The court has also directed that all residents of Uttarakhand are guardians of animals with the duty to “ensure their welfare and protection”.
Mahatma Gandhi is once said to have remarked that, “The greatness of a nation can be judged by the way its animals are treated”. The decimation of animal habitats, the hacking of nesting places of birds and the savage machismo on Indian roads that cuts short the lives of dogs and cats would have mortified the Mahatma. But it’s doubtful if the Uttarakhand High Court’s attempts to play saving angel for the “entire animal kingdom” would have impressed him. On Wednesday, the court declared all animals including “avian and aquatic” ones as “legal persons”. The jury is out on whether being vested with the rights of “a living person” is good news for Uttarakhand’s fauna, but undertaking the “duties and liabilities of a living person” could be an interesting proposition, given the times we live in.

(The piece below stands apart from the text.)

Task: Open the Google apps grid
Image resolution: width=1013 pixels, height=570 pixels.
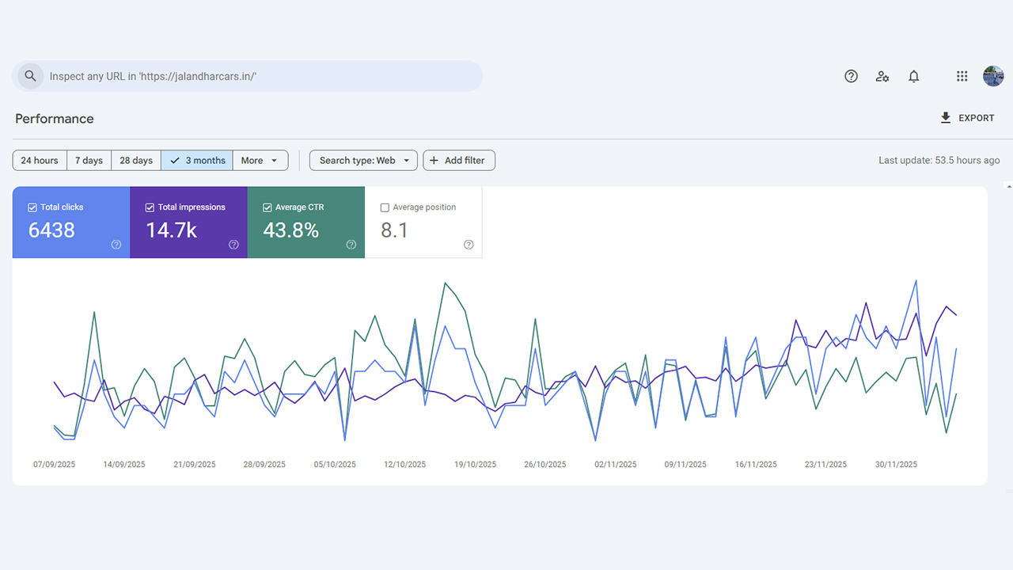Action: [x=962, y=76]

The court hasn’t specified if the decision constrains cows from chewing cud — or plastics — when the national anthem is being played or whether broiler chickens have to come out of their antibiotic-induced stupor in order to protect national honour. Does it mean that tigers and elephants have to live up to their majesty by protecting forests? Does it call on lab rats to develop the spirit of scientific temper and humanism?
The court has also directed that all residents of Uttarakhand are guardians of animals with the duty to “ensure their welfare and protection”. This, we surmise, also holds for a certain Ganesh Joshi, who, about two years ago, lost it on a horse. In a moving display of anthropomorphism, the Uttarakhand government dedicated a memorial to the animal, who, however, could not adjust to prosthetic limbs and succumbed to the lashing. And once Joshi’s party assumed office in the state, it initiated measures to absolve its MLA of any crime. We do not have the reactions of the equestrian community on the court verdict. But then does it care?